Segment Start: RECORDS TO PROCESS

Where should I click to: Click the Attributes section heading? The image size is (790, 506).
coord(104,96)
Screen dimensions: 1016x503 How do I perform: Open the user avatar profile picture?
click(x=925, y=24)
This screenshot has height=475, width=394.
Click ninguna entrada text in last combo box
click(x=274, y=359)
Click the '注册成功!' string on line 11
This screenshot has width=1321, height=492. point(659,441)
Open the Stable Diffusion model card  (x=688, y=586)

Segment End: RECORDS TO PROCESS
Segment Start: RECORDS TO PROCESS

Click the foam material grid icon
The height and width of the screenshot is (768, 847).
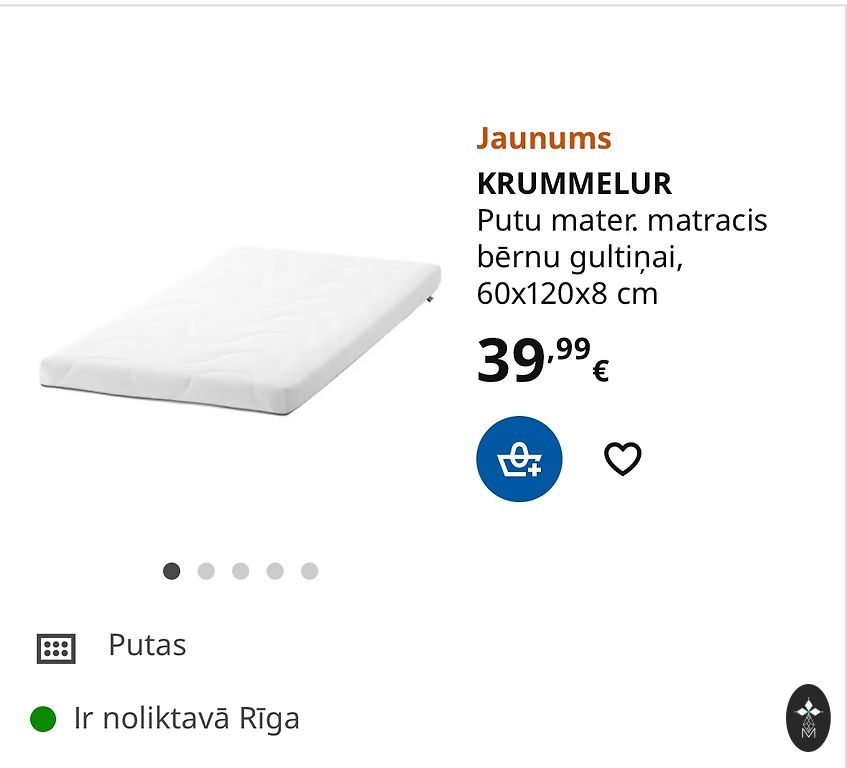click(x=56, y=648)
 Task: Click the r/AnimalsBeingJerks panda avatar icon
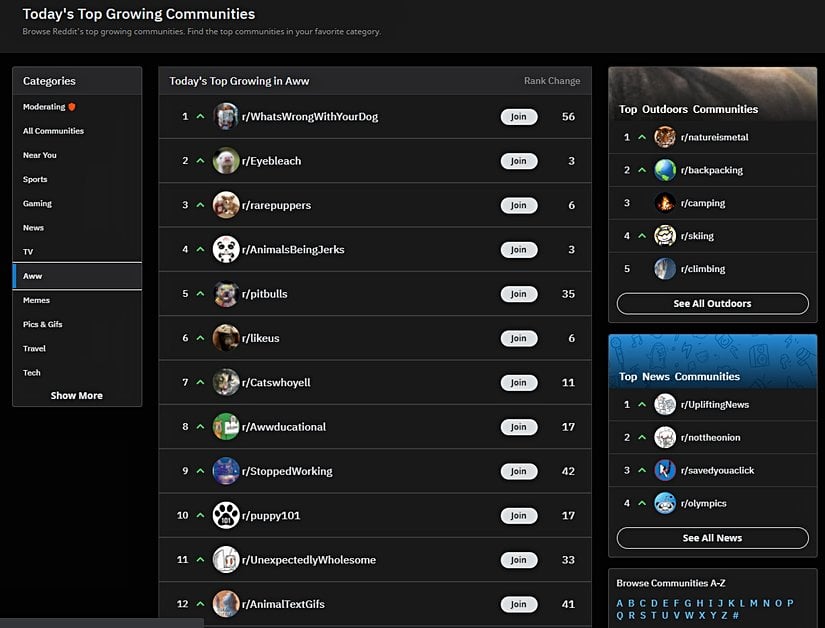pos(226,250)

Segment End: RECORDS TO PROCESS

## YOUR TASK:
Of the entries above, repeat exactly the lines from the line with "Click ninguna entrada text in last combo box" through the line with "Open the Stable", both of them included.

## ANSWER BELOW:
Click ninguna entrada text in last combo box
click(x=274, y=359)
Click the '注册成功!' string on line 11
This screenshot has width=1321, height=492. point(659,441)
Open the Stable Diffusion model card  (x=688, y=586)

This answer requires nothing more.